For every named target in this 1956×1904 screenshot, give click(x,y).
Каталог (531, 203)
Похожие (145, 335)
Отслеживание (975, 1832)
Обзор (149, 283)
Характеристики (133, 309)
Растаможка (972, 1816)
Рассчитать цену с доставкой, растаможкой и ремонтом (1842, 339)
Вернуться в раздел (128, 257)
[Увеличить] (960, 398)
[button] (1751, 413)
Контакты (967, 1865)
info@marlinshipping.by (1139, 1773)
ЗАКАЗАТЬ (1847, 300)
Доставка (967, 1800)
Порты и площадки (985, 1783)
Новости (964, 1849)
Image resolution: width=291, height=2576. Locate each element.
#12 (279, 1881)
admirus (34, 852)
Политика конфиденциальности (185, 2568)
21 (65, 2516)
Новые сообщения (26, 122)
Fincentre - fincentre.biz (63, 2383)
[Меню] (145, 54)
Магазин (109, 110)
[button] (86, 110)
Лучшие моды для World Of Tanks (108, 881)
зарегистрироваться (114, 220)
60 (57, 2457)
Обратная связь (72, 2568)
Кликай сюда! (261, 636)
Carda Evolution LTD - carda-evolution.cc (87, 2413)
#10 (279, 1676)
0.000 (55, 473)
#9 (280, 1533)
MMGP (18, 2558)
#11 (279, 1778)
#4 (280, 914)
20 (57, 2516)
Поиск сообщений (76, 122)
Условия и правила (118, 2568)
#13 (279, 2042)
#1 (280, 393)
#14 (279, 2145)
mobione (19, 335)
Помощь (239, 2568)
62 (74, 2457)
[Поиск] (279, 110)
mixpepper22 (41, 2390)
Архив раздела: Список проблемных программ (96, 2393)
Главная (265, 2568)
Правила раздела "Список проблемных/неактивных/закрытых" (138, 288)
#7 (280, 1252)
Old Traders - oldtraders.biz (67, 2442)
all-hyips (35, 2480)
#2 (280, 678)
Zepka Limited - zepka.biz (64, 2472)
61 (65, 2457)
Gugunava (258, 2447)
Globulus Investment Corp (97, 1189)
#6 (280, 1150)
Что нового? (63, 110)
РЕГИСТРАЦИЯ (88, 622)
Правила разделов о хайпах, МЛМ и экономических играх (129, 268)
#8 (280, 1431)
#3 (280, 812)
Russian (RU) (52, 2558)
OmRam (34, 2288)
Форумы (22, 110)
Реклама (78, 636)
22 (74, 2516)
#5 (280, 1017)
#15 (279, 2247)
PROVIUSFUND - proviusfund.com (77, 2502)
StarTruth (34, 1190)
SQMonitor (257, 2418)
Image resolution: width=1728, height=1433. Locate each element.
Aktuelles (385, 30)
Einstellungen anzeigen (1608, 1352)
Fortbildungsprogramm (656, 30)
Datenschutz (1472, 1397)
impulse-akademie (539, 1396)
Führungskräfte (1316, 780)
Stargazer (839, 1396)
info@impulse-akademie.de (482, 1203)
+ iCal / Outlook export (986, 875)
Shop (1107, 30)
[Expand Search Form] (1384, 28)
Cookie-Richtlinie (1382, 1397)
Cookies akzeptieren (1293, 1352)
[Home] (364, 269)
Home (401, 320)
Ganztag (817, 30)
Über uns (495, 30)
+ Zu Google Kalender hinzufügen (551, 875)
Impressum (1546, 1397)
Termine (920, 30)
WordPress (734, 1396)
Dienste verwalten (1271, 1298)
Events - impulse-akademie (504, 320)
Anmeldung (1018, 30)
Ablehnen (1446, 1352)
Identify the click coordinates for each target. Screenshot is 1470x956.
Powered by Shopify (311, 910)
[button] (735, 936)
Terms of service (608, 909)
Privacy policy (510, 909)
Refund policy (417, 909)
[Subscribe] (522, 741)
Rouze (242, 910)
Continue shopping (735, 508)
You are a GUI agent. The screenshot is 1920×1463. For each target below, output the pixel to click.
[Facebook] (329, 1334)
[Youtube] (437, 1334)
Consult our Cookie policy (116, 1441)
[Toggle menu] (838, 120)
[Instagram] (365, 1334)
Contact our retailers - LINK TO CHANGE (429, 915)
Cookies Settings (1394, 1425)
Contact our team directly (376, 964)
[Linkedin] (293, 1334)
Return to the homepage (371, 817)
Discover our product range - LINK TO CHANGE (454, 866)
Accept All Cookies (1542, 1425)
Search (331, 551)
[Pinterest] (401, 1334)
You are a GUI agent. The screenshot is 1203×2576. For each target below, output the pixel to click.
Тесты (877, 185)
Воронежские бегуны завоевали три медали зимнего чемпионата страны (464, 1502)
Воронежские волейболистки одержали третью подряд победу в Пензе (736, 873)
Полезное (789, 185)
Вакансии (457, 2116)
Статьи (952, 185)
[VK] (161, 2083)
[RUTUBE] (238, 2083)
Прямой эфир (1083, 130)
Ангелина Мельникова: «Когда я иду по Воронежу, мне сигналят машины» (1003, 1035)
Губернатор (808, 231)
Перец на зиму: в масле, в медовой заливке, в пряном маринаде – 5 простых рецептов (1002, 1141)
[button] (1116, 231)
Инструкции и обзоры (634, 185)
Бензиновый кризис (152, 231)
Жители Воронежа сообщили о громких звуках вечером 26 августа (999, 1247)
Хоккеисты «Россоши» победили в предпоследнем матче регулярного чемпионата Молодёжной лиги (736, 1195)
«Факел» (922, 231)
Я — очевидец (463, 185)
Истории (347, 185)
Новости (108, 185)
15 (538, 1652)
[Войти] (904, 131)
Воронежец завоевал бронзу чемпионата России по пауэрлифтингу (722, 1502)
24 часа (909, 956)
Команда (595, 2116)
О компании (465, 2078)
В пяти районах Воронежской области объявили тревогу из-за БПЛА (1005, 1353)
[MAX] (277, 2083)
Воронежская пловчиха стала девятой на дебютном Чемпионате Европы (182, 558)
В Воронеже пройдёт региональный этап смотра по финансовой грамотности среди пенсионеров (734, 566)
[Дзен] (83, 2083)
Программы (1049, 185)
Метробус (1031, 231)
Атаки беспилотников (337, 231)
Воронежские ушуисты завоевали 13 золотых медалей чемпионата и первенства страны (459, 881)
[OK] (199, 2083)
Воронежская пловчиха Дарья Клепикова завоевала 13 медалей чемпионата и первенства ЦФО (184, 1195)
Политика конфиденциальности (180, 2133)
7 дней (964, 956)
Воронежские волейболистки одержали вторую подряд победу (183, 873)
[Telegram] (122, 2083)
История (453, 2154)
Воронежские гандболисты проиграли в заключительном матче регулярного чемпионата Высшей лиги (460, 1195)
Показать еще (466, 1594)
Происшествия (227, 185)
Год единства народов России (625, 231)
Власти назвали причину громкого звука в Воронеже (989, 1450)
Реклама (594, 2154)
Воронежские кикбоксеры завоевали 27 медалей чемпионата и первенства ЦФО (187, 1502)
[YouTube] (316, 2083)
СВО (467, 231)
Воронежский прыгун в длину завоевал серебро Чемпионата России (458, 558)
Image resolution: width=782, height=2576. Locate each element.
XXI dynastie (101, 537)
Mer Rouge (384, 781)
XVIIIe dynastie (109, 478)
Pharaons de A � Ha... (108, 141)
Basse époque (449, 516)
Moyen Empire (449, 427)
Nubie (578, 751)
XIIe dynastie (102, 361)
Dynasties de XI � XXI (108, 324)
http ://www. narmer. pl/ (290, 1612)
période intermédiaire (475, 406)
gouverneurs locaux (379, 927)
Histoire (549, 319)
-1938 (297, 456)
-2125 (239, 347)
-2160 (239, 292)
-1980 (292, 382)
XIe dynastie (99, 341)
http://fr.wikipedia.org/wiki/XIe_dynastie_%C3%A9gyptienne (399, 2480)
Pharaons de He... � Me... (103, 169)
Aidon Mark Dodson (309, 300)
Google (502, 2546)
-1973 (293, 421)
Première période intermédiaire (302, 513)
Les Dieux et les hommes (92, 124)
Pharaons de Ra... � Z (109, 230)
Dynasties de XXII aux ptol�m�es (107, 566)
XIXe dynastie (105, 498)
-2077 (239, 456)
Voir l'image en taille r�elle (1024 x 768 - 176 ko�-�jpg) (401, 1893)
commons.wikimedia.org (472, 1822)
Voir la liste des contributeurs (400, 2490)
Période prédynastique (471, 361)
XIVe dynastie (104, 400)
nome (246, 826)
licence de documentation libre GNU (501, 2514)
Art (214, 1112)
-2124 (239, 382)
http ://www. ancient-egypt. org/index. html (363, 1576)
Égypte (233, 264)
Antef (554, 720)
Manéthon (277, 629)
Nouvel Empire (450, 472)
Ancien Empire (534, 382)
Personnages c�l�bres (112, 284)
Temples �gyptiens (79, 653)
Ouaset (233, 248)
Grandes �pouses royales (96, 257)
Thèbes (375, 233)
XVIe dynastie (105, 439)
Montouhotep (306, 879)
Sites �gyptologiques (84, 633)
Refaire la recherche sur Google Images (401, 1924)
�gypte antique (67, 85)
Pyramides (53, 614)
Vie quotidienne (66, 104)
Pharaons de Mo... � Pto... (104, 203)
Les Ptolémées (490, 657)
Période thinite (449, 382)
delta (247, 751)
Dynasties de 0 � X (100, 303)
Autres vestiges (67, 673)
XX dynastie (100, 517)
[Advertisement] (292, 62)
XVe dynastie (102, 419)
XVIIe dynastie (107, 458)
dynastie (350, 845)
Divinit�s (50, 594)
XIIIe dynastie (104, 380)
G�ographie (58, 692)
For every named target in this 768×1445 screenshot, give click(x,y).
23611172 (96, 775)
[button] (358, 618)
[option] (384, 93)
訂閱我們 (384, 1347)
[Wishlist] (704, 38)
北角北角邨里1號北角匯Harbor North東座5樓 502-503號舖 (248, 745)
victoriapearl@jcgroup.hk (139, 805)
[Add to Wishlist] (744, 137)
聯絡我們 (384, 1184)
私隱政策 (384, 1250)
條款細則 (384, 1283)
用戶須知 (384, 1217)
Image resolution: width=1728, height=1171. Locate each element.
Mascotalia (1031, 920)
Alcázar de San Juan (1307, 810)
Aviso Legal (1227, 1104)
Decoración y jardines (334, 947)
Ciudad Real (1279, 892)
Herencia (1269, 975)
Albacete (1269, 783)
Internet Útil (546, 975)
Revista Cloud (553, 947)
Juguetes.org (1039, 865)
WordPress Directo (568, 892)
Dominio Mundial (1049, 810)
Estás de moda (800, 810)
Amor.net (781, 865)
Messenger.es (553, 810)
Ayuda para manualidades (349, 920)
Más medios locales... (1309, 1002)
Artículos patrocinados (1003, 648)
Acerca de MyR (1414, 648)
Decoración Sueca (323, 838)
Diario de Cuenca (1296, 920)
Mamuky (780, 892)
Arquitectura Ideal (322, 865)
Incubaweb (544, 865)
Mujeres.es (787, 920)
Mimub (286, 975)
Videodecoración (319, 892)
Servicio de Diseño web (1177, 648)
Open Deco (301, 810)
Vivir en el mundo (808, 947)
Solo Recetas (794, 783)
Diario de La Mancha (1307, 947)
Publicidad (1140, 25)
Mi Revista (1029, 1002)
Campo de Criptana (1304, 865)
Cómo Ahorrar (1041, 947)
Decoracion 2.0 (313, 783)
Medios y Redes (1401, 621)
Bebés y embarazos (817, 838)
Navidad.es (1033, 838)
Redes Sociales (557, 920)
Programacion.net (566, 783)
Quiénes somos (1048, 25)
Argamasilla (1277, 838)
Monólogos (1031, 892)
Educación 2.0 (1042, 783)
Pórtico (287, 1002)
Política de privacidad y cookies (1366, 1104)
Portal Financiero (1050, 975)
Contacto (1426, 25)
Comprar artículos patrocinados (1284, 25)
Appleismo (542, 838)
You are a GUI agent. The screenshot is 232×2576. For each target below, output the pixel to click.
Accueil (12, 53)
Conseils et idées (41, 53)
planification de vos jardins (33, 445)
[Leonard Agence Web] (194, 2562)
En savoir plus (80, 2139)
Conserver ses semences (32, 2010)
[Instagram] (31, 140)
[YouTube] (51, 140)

--------------------

**Exercise directions**
For this task, write out exactly the lines of the entries above, starting at the line with "#6 (280, 1150)" and ending at the line with "[Expand Search Form] (1384, 28)", both included, and no others.

**Answer for this exercise**
#6 (280, 1150)
Что нового? (63, 110)
РЕГИСТРАЦИЯ (88, 622)
Правила разделов о хайпах, МЛМ и экономических играх (129, 268)
#8 (280, 1431)
#3 (280, 812)
Russian (RU) (52, 2558)
OmRam (34, 2288)
Форумы (22, 110)
Реклама (78, 636)
22 (74, 2516)
#5 (280, 1017)
#15 (279, 2247)
PROVIUSFUND - proviusfund.com (77, 2502)
StarTruth (34, 1190)
SQMonitor (257, 2418)
Image resolution: width=1728, height=1433. Locate each element.
Aktuelles (385, 30)
Einstellungen anzeigen (1608, 1352)
Fortbildungsprogramm (656, 30)
Datenschutz (1472, 1397)
impulse-akademie (539, 1396)
Führungskräfte (1316, 780)
Stargazer (839, 1396)
info@impulse-akademie.de (482, 1203)
+ iCal / Outlook export (986, 875)
Shop (1107, 30)
[Expand Search Form] (1384, 28)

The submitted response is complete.